『スポーン』:1997、アメリカ

アル・シモンズは連邦政府情報局A−6の工作員だったが、辞職することを決めた。最後の任務として北朝鮮の細菌プラントへ向かったアルだったが、そこには情報局長官ジェイソン・ウィンと部下のジェシカ・プリーストが待っていた。これは彼らの仕掛けた罠だったのだ。
ウィンは世界を支配する野望を達成するため、魔界と契約を結んでいた。そして魔界のマレボルギアは天界を攻撃する戦士軍団の指揮官として、アルを魔界に送るようウィンに命令していたのだ。ウィンは自分の欲望のため、アルを魔界に送ろうとしていたのだ。
ウィンによって焼き殺されてしまうアル。魔界に落ちたアルは魔界の支配者マレボルギアと出会う。ワンダのために人間界に戻りたいアルは、魔界の戦士軍団の指揮官になる契約を交わし、生き返った。しかし彼は全身に大火傷を負っており、見るも無残な体になっていた。
人間界では既にアルが死んでから5年の月日が流れていた。その間にワンダはアルの同僚だったテリーと結婚し、2人の間には子供までいる。ショックを受けるアル。怒りに震えるその体を、悪魔の鎧が包み込む。彼は魔界の戦士スポーンへと変身したのだ。
魔界からの使者クラウンの言葉に乗せられるように、ウィンへの復讐を誓うアル。そのウィンは細菌兵器ヒート16を完成させ、それを利用して世界征服を企んでいた。そんなウィンにクラウンが近付き、ヒート16の起爆装置を心臓に埋め込むことを指示する。
怒りを燃やし、ウィンの命を狙うアル。マレボルギアはアルにウィンを殺させ、それによって細菌を世界中に散布して人類を滅亡させようと考えていた。そして次に、アルを指揮官とする魔界の戦士達に天界を攻撃させようという計画だ。
復讐心を燃え上がらせるアルに謎の男カリオストロが近付く。カリオストロは魔界に利用されるなとアルを諭す。そしてアルに精神集中によるスポーンの武器使用方法を指南する。彼に促され、アルはマレボルギアに戦いを挑むことを決意するのだった…。

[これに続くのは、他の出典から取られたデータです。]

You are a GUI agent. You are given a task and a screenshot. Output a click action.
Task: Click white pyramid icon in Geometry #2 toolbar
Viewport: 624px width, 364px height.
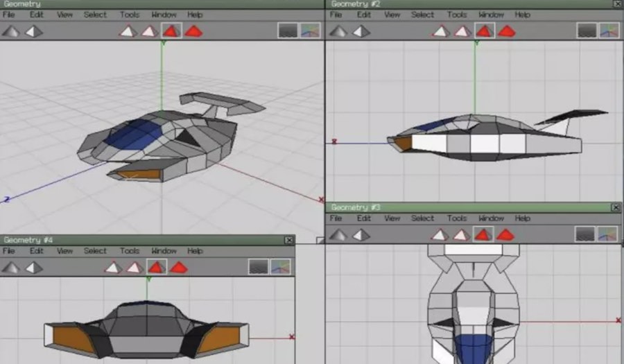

監督はマーク・A・Z・ディッペ、原作はトッド・マクファーレン、脚本はアラン・マッケルロイ、製作はクリント・ゴールドマン、製作総指揮はトッド・マクファーレン&アラン・C・ブロムクイスト、撮影はギレルモ・ナヴァロ、編集はマイケル・N・クーン、美術はフィリップ・ハンソン、特殊視覚効果はILM、音楽はグレーム・レベル。
主演はマイケル・J・ホワイト、共演はジョン・レグイザモ、マーティン・シーン、テレサ・ランドル、D・B・スウィーニー、メリンダ・クラーク、マイコ・ヒューズ、シドニー・ボードイン、ニコル・ウィリアムソン他。


CG技術によって作られたスポーンのマントが凄い。アルの怒りを表現するように、炎の如くはためくのだ。文句無しにカッコイイ。マントは一見の価値がある。
というか、マント以外は冴えないんだよなあ、この映画。

スポーンは造形はイイんだけれど、動きがドタドタしているので全くカッコ良さが無い。生身で勝負するアクションヒーローの方が、何倍も魅力ある動きをするぞ。
身軽に動くか、逆に重厚感を持たせるか、どちらかにして欲しかった。

しかも、スポーンは後半になって精神集中による特殊な武器の使い方を覚えるまで、銃を持って戦うんだよね。
それじゃあ普通のガンアクション映画じゃねーか。CG技術を存分に使った映画なんだから、前半から特殊な武器を使わせましょうや。

大火傷を負ったアルが路地裏を徘徊する場面は『ダークマン』を思い出させる。スポーンがビルの壁を這う場面は『スパイダーマン』を思い出させる。
なんかどこかで見たようなシーンが多いんだよなあ。やっぱりマント以外は強く惹き付けられる要素が見当たらない。

話も変だよなあ。
“細菌兵器をウィンの体に埋め込ませてアルに殺させて”なんて面倒なことをする必要があるのか?普通に細菌兵器を散布させれば人類は滅亡するんだから、それでいいんじゃないのかな。
マレボルギアが何をやりたかったのか、さっぱり分からない。